Isn't overpitching really only an issue when we're looking at beer styles that get a lot of their flavor from the yeast growth stage, like Belgians?
 
I've done this once, and the beer ended up having autolysis issues, I brewed a 12 gallon batch and split the batch, one getting a different yeast strain (WL001) and the other was pitched directly on top of the yeast cake (WL575) of the batch I just racked. I could be it was a Belgian yeast, but the beer was slick on my tongue, and a bit funky, while the 001 fermented beer was quite clean and had no slick feel, as well the beer from where the yeast cake came from also had no such taste or feel.

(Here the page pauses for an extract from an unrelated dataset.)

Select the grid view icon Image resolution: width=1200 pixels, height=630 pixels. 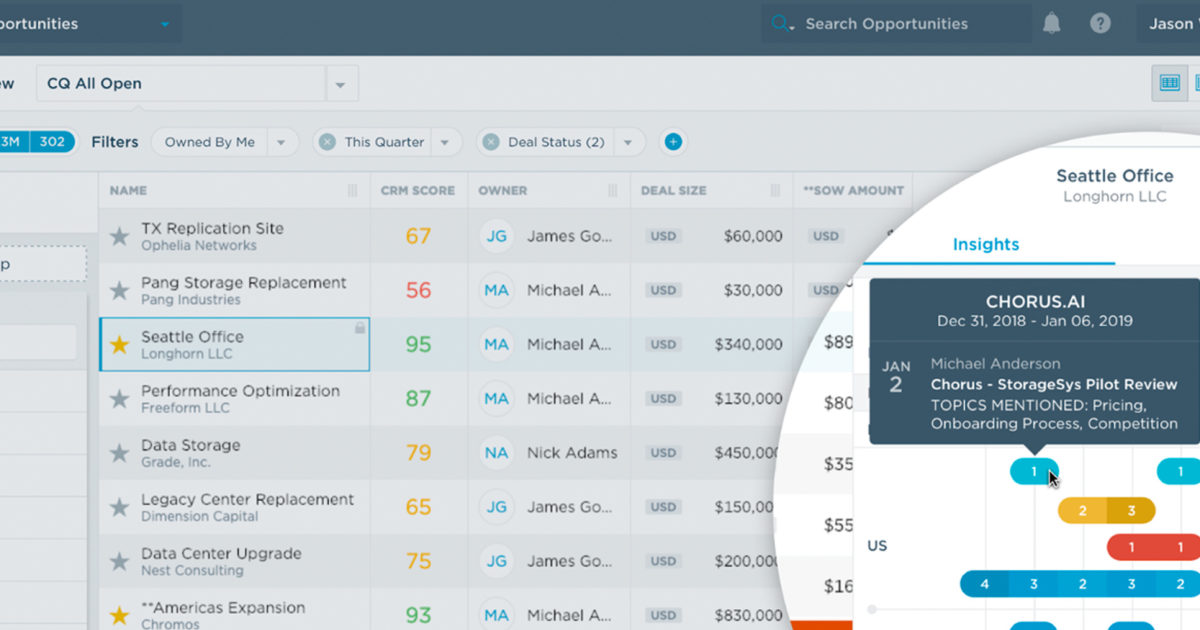[x=1169, y=83]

From then on I always rinse my yeast before re-pitching.

just my 2¢
 
Technically, it's better to wash the yeast and pitch the appropriate amount of slurry. That's what I would do if I were you. Plenty of people pitch on their old cakes with success, though.
 
I've been washing the yeast cakes, and splitting the washed yeast into four or five canning jars, half pint size. It provides half pints of saved yeast for future batches, and I dump a couple of half pints of fresh, washed yeast right back into the clean carboy for the next batch usually that same day.

The advantages are fresh washed yeast, clean carboy, and extra yeast starters for future batches.

Good Luck.
 
i washed some wlp001 i used in a blonde ale on sunday. later that day i pitched one of the containers straight into a batch of Am. Brown wort. i must say that i was surprised at how rapid fermentation onset was (less than 12 hrs). i guess because the yeast was relatively fresh and didnt have a chance to lie dormant, the sample must've been very viable.

this was my first time reusing "harvested" yeast from a previous batch onto a later batch, and i must say that i am very impressed so far.

SO, i say wash yeast instead of pitching on the cake. You get cleaner yeast and you get multiple samples of it. Its a beautiful thing!

just my $.02
 
I usually dump part of the trub into a sanitized jar and refrigerate until my new wort is ready to go into a clean and sanitized fermenter. Then I pitch some of the refrigerated slurry.